| Extracted records |
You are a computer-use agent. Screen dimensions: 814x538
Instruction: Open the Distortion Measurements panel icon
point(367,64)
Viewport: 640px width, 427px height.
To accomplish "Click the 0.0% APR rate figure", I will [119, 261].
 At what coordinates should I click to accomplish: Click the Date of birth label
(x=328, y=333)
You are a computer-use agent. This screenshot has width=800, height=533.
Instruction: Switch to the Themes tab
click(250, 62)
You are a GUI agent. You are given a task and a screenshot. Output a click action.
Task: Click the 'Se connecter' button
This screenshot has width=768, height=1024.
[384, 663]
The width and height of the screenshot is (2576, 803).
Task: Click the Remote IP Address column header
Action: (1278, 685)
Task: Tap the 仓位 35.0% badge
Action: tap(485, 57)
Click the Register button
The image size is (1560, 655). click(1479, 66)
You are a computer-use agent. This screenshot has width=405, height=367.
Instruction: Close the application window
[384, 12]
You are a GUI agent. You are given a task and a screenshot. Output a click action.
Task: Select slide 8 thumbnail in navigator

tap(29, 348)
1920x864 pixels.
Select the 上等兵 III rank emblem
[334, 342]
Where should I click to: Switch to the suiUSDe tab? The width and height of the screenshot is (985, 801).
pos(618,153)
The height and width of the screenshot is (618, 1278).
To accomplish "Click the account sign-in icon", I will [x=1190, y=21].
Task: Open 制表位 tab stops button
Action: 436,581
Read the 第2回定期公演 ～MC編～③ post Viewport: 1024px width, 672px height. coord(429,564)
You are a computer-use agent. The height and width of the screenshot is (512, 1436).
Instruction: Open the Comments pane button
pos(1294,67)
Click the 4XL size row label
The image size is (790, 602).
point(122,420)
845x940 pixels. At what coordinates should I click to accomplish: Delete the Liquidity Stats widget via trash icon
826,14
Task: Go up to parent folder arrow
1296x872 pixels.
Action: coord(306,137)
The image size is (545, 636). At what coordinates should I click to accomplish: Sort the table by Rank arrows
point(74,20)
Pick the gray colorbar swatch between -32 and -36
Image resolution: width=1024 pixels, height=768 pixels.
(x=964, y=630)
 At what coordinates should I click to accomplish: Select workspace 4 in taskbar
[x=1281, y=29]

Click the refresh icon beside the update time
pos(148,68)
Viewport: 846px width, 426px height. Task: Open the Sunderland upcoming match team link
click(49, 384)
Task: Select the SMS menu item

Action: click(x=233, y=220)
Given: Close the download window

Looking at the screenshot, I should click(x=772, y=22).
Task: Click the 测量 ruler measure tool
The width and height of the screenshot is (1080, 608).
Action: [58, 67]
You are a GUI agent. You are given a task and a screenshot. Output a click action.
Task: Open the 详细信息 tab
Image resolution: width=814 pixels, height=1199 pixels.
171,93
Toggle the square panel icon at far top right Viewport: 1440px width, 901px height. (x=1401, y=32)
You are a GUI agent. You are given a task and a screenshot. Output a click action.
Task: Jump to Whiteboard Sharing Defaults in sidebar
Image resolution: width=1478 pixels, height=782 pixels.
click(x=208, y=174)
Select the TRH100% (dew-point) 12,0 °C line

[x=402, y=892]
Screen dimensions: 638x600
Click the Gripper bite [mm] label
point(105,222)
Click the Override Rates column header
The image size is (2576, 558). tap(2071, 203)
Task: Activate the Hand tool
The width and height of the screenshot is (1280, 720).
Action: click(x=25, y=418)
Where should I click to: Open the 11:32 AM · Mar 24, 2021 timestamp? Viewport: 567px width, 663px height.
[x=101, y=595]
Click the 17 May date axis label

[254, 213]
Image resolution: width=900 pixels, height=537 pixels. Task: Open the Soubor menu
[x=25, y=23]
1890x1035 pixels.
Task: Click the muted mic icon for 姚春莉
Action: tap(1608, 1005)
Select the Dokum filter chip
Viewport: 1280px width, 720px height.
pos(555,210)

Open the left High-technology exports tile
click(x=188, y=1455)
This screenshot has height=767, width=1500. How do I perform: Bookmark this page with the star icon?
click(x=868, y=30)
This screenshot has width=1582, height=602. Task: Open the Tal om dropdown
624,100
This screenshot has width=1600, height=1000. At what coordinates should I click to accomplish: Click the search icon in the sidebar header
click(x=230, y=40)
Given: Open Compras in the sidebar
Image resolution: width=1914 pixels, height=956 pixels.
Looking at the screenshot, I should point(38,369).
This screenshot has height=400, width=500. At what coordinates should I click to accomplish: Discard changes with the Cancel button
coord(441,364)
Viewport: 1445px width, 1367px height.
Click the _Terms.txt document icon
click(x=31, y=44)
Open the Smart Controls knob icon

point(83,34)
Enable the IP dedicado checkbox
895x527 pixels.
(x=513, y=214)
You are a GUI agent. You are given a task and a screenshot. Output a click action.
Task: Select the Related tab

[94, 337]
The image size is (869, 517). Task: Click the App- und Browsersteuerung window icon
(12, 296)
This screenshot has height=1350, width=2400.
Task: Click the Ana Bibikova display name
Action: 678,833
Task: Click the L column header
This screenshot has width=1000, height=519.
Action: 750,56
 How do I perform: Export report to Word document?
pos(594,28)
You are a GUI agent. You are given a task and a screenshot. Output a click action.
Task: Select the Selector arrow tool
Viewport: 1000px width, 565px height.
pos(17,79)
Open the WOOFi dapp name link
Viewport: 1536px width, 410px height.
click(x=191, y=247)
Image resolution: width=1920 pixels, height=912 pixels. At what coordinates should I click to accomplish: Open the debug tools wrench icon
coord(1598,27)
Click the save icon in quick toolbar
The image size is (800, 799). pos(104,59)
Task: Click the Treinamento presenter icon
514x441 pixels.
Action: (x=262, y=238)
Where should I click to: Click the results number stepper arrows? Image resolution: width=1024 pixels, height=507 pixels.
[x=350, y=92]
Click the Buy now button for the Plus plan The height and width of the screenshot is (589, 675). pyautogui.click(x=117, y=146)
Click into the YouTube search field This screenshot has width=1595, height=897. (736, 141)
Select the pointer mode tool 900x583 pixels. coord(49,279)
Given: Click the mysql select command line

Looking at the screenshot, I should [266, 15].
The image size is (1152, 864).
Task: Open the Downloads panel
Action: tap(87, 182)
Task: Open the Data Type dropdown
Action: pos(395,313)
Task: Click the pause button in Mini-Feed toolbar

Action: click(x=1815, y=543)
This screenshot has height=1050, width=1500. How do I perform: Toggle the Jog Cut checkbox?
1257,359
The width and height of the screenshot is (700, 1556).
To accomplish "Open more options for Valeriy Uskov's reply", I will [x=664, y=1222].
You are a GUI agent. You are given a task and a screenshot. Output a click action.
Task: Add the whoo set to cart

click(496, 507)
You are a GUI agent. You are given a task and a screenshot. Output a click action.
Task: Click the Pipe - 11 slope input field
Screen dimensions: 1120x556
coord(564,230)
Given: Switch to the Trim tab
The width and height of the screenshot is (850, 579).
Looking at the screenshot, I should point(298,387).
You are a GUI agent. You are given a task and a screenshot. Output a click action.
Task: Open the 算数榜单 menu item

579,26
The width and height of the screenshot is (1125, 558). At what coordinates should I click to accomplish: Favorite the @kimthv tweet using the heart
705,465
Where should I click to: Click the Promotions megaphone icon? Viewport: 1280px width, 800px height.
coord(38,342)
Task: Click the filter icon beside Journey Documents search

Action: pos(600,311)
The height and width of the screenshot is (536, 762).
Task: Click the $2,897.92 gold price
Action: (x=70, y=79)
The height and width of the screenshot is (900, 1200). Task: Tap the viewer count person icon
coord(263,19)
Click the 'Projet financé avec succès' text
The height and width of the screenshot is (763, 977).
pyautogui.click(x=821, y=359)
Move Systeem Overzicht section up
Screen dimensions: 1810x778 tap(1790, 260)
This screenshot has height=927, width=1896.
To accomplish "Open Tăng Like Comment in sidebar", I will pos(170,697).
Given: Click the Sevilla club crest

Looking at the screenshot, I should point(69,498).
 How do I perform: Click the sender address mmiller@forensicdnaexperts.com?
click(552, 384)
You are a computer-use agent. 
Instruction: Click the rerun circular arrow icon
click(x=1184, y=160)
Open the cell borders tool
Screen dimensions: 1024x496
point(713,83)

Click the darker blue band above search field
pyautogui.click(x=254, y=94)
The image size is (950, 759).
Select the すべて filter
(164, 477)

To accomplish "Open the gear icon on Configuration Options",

| Work required |
Type out again, exactly as written, the lines from the beginning of the material through the one containing "Task: Click the 'Se connecter' button".

| Task response |
You are a computer-use agent. Screen dimensions: 814x538
Instruction: Open the Distortion Measurements panel icon
point(367,64)
Viewport: 640px width, 427px height.
To accomplish "Click the 0.0% APR rate figure", I will [119, 261].
 At what coordinates should I click to accomplish: Click the Date of birth label
(x=328, y=333)
You are a computer-use agent. This screenshot has width=800, height=533.
Instruction: Switch to the Themes tab
click(250, 62)
You are a GUI agent. You are given a task and a screenshot. Output a click action.
Task: Click the 'Se connecter' button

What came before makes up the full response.